Men stand outside a railroad tunnel.
It took nearly 25 years to build the Hoosac Tunnel. (Photograph courtesy of Springs Limited)

By Leslie Nemo

Nearly 25 years passed from when construction on the Hoosac Tunnel began to when it ended. In that time, the Civil War came and went. And though accidents, funding shortfalls, and personnel changes delayed thiscrucial portion of a new Massachusetts railroad, workers had only black explosive powder and hand tools for the first 15 years — limitations that make the time it took to carve a 4.75 mi path through a mountain sound more reasonable.

Found in the Berkshires, the Hoosac Range runs along the northwestern edge of Massachusetts. A railroad construction boom that began in the 1820s was laying track across the United States at a rapid pace. Lines running north and south in Massachusetts connected the state to other railroads running to New York, but Massachusetts business owners wanted a route moving west through the Hoosac Range.

Men in a metal bucket descend through a shaft.
A steam engine-powered bucket hoist in the central shaft transported workers and equipment to and from the surface. (Image courtesy of classics)

Adopting plans for a canal tunnel through the mountain first suggested in the 1820s, entrepreneurs — most prominently Alvah Crocker, a paper mill owner and local politician in Fitchburg, Massachusetts — petitioned the state for a rail company charter that would allow the company to instead dig a path through the Hoosac Range for a railroad.

Incorporated June 1, 1848, the Troy and Greenfield Railroad received permission to build a line from Greenfield, Massachusetts, to Troy, New York. Per its charter, the company had a capital stock limit of $3.5 million, but fundraising proved challenging. By 1851, the company requested $2 million from the state — money that would not come through for three more years.

As the company waited for state support, efforts to cut a hole through the Hoosac Mountain began with Charles Wilson’s creation known as the Excavator — a nearly 100-ton, cast iron boring machine meant to cut away the entire tunnel circumference with its 25 ft wide cutting wheel, according to Andrew R. Black in his book Buried Dreams: The Hoosac Tunnel and the Demise of the Railroad Age. However, after boring 10 ft into the tunnel during a trial run, the machine froze and had to be scrapped, setting an ominous tone for the rest of the construction. The company’s first chief engineer, A.F. Edwards, left soon after the equipment failed.

▶ Task instructions
Reproduce word for word the passage of the Hoosac Tunnel article from "Found in the" up to and including "through a shaft.". The rows that follow have no connection to the Hoosac Tunnel article.

▶ Source data
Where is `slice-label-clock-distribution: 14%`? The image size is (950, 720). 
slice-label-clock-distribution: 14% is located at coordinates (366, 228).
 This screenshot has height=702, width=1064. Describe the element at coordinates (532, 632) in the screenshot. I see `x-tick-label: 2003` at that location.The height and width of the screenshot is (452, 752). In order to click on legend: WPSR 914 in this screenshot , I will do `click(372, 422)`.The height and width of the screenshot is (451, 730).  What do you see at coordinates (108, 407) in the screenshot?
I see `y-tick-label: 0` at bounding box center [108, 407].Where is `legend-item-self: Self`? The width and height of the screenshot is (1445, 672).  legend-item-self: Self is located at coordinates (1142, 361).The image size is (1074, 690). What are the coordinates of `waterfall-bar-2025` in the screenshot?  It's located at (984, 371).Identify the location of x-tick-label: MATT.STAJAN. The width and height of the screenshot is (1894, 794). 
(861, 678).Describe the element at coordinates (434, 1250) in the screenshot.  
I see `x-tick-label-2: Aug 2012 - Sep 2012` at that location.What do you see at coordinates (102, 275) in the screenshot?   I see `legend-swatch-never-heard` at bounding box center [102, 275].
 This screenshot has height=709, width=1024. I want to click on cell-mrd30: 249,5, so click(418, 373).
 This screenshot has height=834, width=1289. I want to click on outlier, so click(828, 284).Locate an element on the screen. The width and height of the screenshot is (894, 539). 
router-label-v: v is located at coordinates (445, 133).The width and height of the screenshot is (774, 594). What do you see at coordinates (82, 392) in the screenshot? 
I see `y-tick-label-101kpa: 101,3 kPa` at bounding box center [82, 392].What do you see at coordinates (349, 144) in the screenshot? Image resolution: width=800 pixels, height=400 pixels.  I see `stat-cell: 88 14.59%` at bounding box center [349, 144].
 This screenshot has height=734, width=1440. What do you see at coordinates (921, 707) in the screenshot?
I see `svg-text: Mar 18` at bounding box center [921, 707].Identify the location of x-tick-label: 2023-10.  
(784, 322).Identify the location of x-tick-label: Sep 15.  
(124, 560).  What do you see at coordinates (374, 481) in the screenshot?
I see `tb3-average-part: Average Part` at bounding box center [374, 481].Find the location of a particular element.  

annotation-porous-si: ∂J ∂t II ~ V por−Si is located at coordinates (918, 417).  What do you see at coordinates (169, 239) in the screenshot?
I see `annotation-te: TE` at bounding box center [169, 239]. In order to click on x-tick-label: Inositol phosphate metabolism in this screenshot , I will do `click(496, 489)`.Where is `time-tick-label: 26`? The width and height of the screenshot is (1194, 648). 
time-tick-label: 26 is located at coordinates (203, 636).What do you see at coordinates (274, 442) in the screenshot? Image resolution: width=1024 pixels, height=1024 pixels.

▶ Output for this task
Found in the Berkshires, the Hoosac Range runs along the northwestern edge of Massachusetts. A railroad construction boom that began in the 1820s was laying track across the United States at a rapid pace. Lines running north and south in Massachusetts connected the state to other railroads running to New York, but Massachusetts business owners wanted a route moving west through the Hoosac Range.

Men in a metal bucket descend through a shaft.